Man nehme: Einen Standard-PC und die OK-übliche Rolltitel-Software Scala MM 200, gebe eine MPEG2-Karte dazu, eine ISDN-Karte, einen Tonwahl-Decoder, eine Soundkarte und ein Funkuhr-Modul, programmiere ein wenig, und fertig ist das Video-On-Demand-System, Marke Eigenbau. Wer die Telefonnummer 290673 in Speyer am Rhein wählt, kann tastengesteuert unter (zur Zeit) 43 Beiträgen des Offenen Kanals wählen, und falls nicht gerade ein anderes Video läuft, wird der Wunschfilm des Anrufers sofort im Offenen Kanal zu sehen sein. Das Speyerer System ist überaus erfolgreich; zur Zeit sendet der Video-on-Demand-PC durchschnittlich ca. 3 Stunden pro Tag, weit mehr, als die „reguläre“ Erstsendezeit des Offenen Kanals beträgt.

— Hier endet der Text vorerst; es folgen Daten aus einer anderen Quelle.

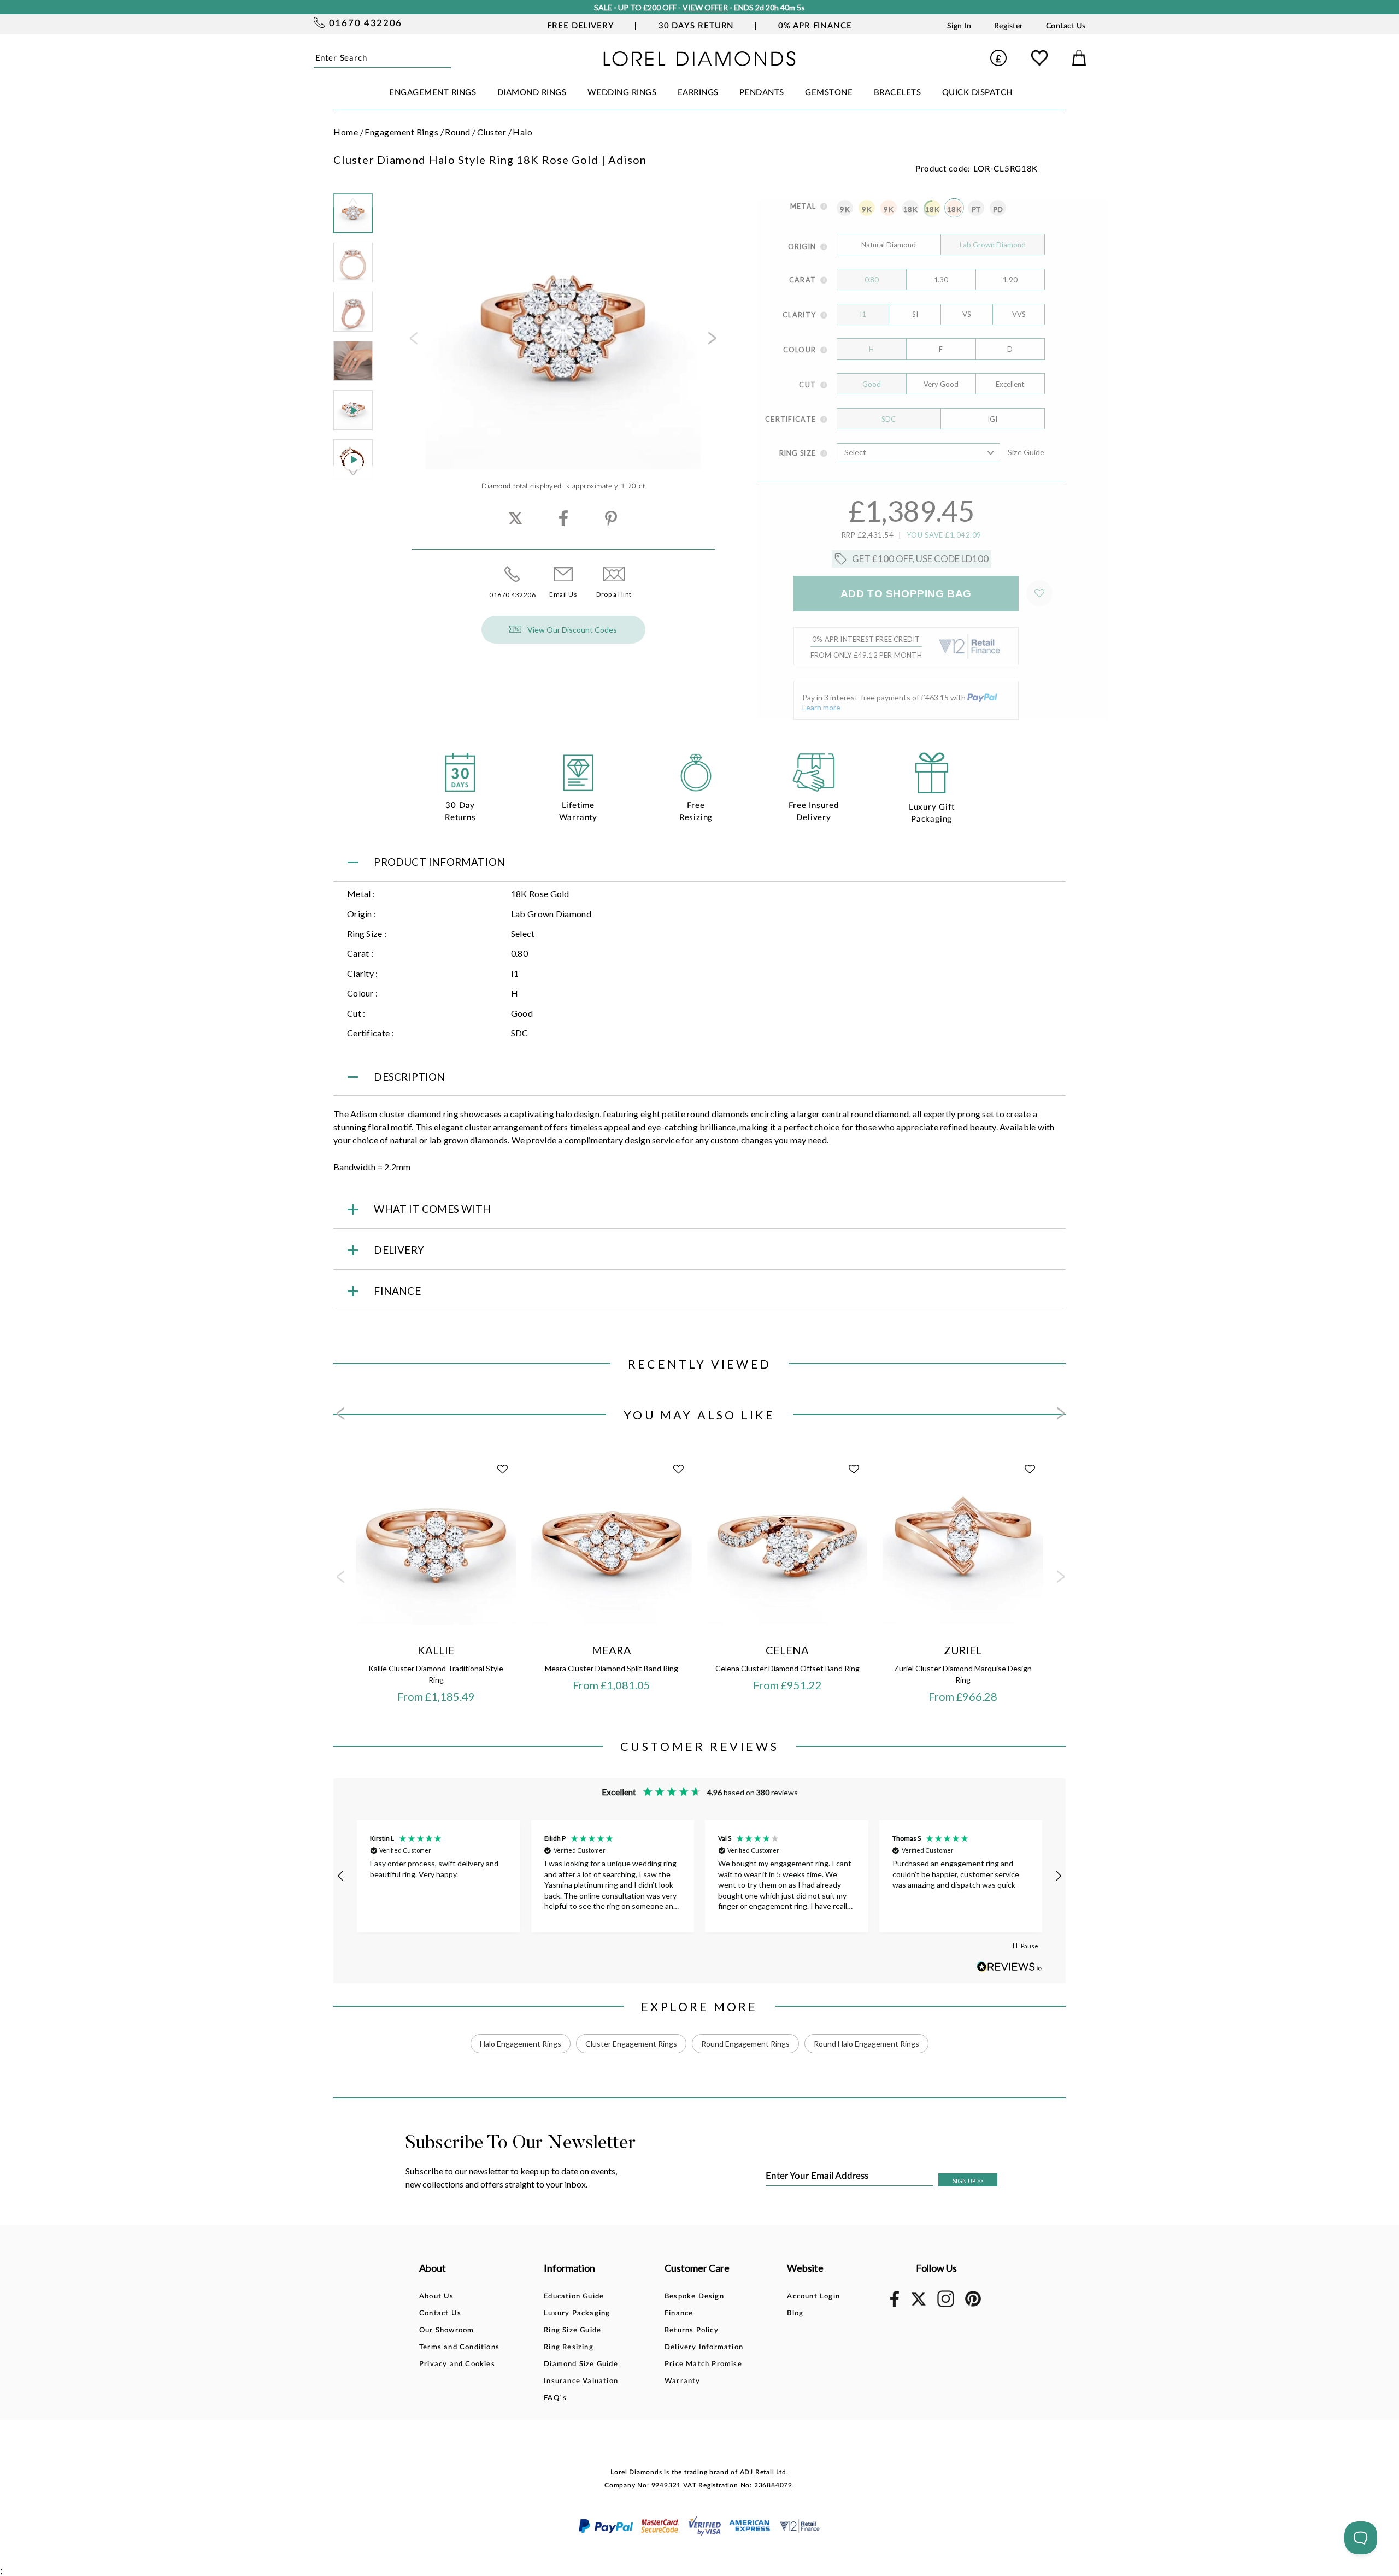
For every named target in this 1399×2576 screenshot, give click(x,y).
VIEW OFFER (705, 7)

Wolfgang Schuch, Tüftler und Speyerer OK-Vorsitzender, und sein Stellvertreter Franz Ganninger gaben sich beim „Tag der Offenen Kanäle“ am 20. März 2004 in Ludwigshafen alle Mühe, ihr Rezept in allen Einzelheiten zu erklären; trotzdem blieb es für die meisten der ca. 50 faszinierten Zuhörer geheimnisvoll. Das Arbeiten mit Scala-Scripts sei „schwierig“, gab der Entwickler Schuch zu verstehen. Insofern sei die Wunschfilmbox nicht so einfach in andere Bürgersender zu transportieren. Inspiriert wurde Schuch vom Hotelfernsehen, wie er es im Italienurlaub kennen gelernt hatte.
Wie allen rheinland-pfälzischen Bürgerfernsehsendern steht auch dem in Speyer rund um die Uhr ein Kabelkanal zur Verfügung, die ehrenamtliche OK-Crew sendet jedoch nur an drei Abenden pro Woche. In den Sommerferien 2003 wurde das selbst entwickelte Video-On-Demand erprobt, ab September lief in Speyer der Regelbetrieb; mit ständig wachsenden Nutzungszahlen. Verschiedene Nutzergruppen hat der Speyerer OK-Chef Wolfgang Schuch ausgemacht, darunter „Spieler“ und „Voyeure“ (letztere beobachten, was die „Spieler“ auf den Bildschirm zaubern). Lokales Interesse steht jedoch bei den Benutzern im Vordergrund: Am 9. Januar wurde die Neujahrsansprache des Oberbürgermeisters Werner Schineller aufgezeichnet, am 10. Januar wurde sie regulär erstgesendet, noch am gleichen Tag 3 mal „on demand“, am 11. Januar 9 mal, am 12. Januar 5 mal, danach ging die Zahl der Abrufe wieder zurück.
Lokale Inhalte sind auch das wichtigste Kriterium dafür, dass Beiträge auf das VOD-System aufgespielt werden. Aktuell sollen sie sein, qualitativ gut in Form und Inhalt (bei medienpädagogischen Projekten werden davon Abstriche gemacht) und nicht länger als 20 Minuten. Der Anspruch ist vielleicht der Grund dafür, dass die Festplatte des VOD-PCs noch nicht ausgelastet ist. Der OK-Vorstand trifft die Auswahl. Unberührt davon gilt für die „Regelsendezeit“ der offene Zugang. Beschwert hat sich bisher niemand, im Gegenteil. So viel Publikumsresonanz wie seit der Einführung von Video On Demand hatte der Offene Kanal Speyer noch o nie.